### Given records

=== Begin Enclosure ===

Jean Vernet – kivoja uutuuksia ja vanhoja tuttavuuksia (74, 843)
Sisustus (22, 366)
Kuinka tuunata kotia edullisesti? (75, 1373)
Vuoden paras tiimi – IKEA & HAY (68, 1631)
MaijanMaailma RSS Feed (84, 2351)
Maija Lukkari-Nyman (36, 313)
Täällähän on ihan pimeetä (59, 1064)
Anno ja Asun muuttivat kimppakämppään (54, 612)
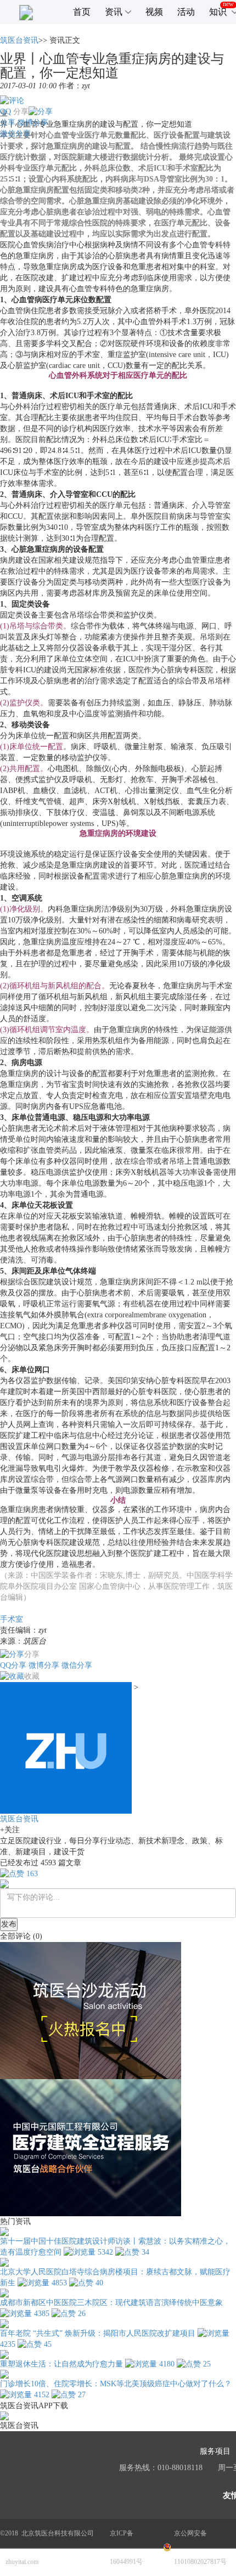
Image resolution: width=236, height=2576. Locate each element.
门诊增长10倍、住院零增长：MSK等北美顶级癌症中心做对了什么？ (116, 2384)
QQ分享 (13, 1665)
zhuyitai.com (21, 2562)
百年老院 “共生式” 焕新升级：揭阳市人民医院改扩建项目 (97, 2333)
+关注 (10, 1830)
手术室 (11, 1619)
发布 (8, 1924)
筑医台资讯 (19, 40)
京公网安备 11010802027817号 (200, 2547)
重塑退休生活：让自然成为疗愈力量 (61, 2364)
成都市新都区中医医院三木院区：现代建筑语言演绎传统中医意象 (111, 2302)
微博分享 (33, 122)
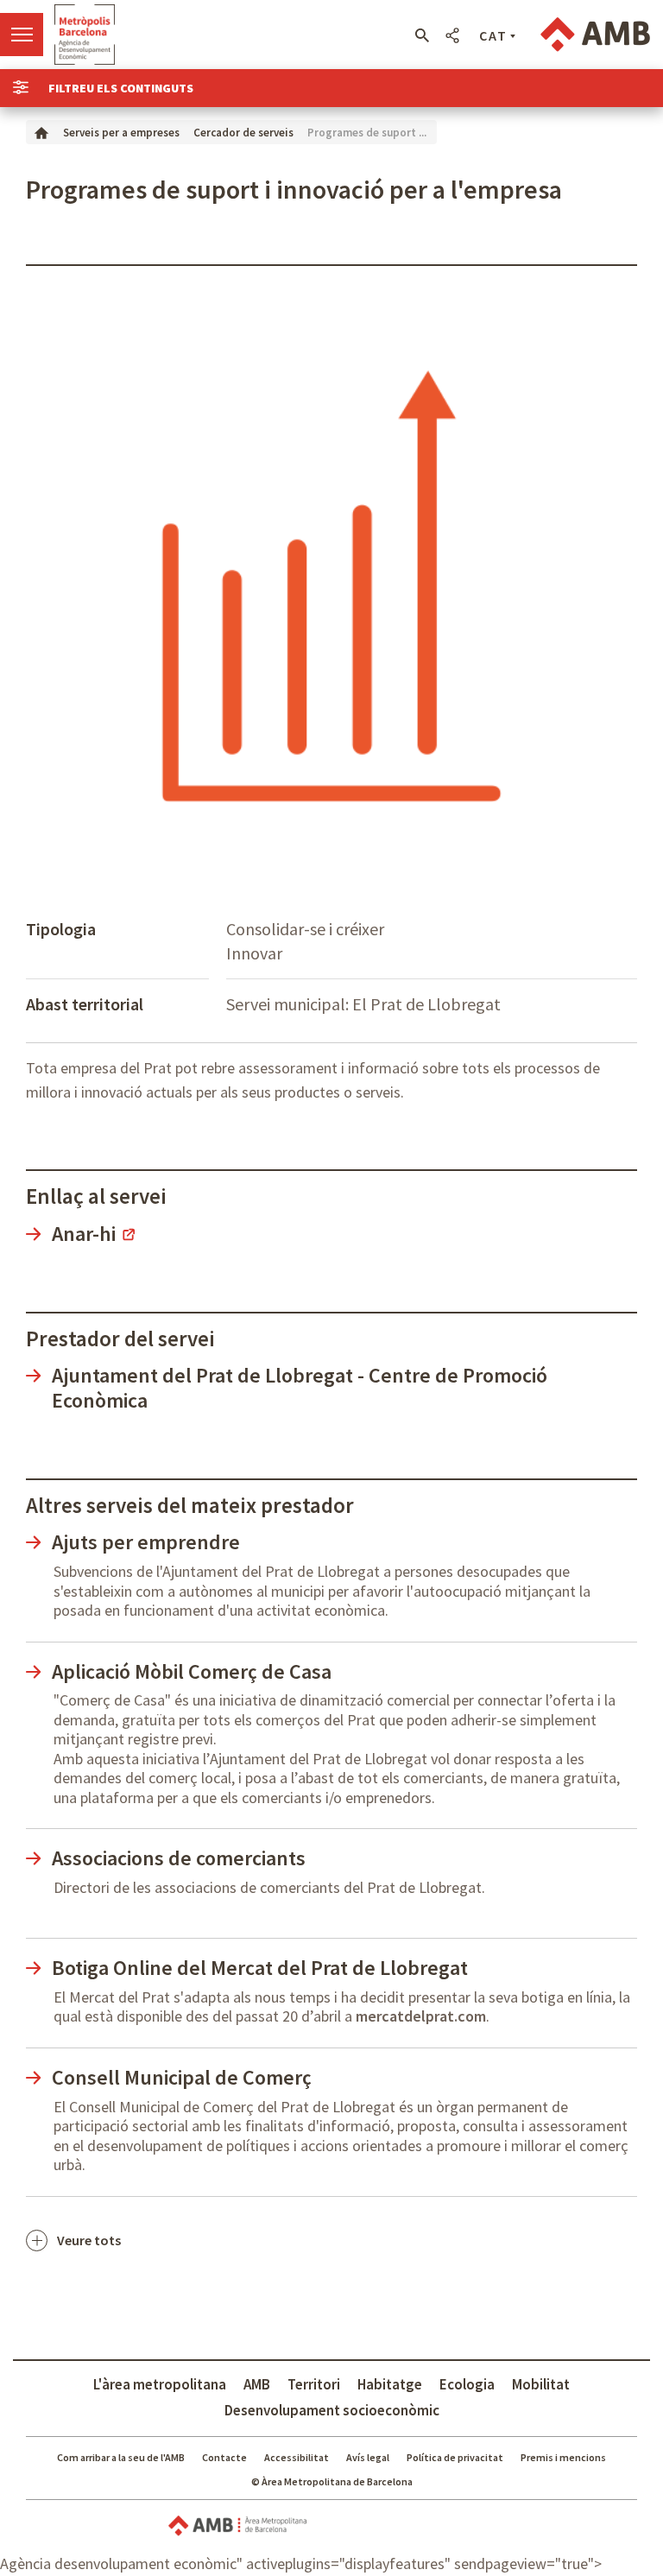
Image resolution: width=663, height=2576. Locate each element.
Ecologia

=== End Enclosure ===

### Work instruction
Return each line of the listing that holds the string "height".

### The answer
Image resolution: width=236, height=2576. Locate each element.
Image resolution: width=663, height=2576. Locate each element.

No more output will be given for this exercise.